X-ray Analysis — Right Shoulder AP (57M, 05/04/2026)
Looking at this AP shoulder radiograph carefully:
What the Green Circle Marks
The green annotation points to the superior aspect of the right shoulder, near the acromioclavicular (AC) joint region / lateral clavicle. This area warrants careful scrutiny.
Findings
Proximal Humerus:
- The humeral head appears to be inferiorly displaced / subluxed relative to the glenoid — there is a noticeable gap between the humeral head and the glenoid fossa, which is abnormal. This pattern is classic for a "drooping shoulder" seen with:
- Proximal humerus fracture with associated muscle inhibition
- Shoulder dislocation (inferior/subglenoid)
- The cortical outline of the surgical neck region shows possible disruption, suggesting a surgical neck fracture of the proximal humerus
Marked Area (green circle):
- The green circle highlights what appears to be a lucent defect or cortical irregularity in the region of the superior humeral head / anatomical neck — this could represent a fracture line
Using the Neer Classification (Bailey & Love, p. 457), proximal humerus fractures are assessed across four parts: articular head, lesser tuberosity, greater tuberosity, and shaft. The apparent inferior displacement suggests at minimum a 2-part surgical neck fracture.

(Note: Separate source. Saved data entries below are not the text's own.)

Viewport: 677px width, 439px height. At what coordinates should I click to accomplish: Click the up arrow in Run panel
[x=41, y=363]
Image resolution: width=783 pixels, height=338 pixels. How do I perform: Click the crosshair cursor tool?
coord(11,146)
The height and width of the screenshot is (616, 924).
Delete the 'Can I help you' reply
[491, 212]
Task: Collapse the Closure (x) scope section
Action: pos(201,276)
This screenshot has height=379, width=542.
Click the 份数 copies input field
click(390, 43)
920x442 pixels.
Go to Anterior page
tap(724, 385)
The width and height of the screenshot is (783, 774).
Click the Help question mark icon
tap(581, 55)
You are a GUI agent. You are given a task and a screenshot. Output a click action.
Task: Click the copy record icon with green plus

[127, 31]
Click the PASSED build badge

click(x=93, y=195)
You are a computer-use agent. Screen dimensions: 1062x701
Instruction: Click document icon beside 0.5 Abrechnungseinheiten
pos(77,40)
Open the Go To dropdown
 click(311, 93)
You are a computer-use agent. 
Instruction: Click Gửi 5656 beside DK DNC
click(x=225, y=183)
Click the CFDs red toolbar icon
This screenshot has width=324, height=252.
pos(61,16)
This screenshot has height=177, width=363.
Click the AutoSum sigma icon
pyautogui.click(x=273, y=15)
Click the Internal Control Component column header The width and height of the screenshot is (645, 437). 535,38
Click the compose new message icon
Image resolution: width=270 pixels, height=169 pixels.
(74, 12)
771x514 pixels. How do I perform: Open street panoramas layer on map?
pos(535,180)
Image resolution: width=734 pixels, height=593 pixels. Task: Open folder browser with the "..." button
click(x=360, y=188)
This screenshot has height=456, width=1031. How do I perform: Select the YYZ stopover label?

Reference: Annotated AP shoulder X-ray showing anatomical neck (α), surgical neck (β), and medial calcar zones — key fracture classification landmarks
Impression
Yes, this is highly suspicious for a fracture — most likely a proximal humerus fracture (surgical neck) with inferior subluxation of the humeral head. The green circle appears to highlight an additional focal cortical irregularity at the humeral head/anatomical neck.
Next Steps
- Orthogonal views — Y-scapular or axillary lateral view to confirm displacement and rule out dislocation
- CT scan — if surgical planning is needed (better characterizes fragment number and displacement)
- Orthopedic referral — urgent, given the apparent displacement
- Arm immobilization in a sling pending formal assessment
⚠️ This analysis is for informational support only. A formal radiological and orthopedic evaluation by a qualified clinician is essential before any clinical decisions are made.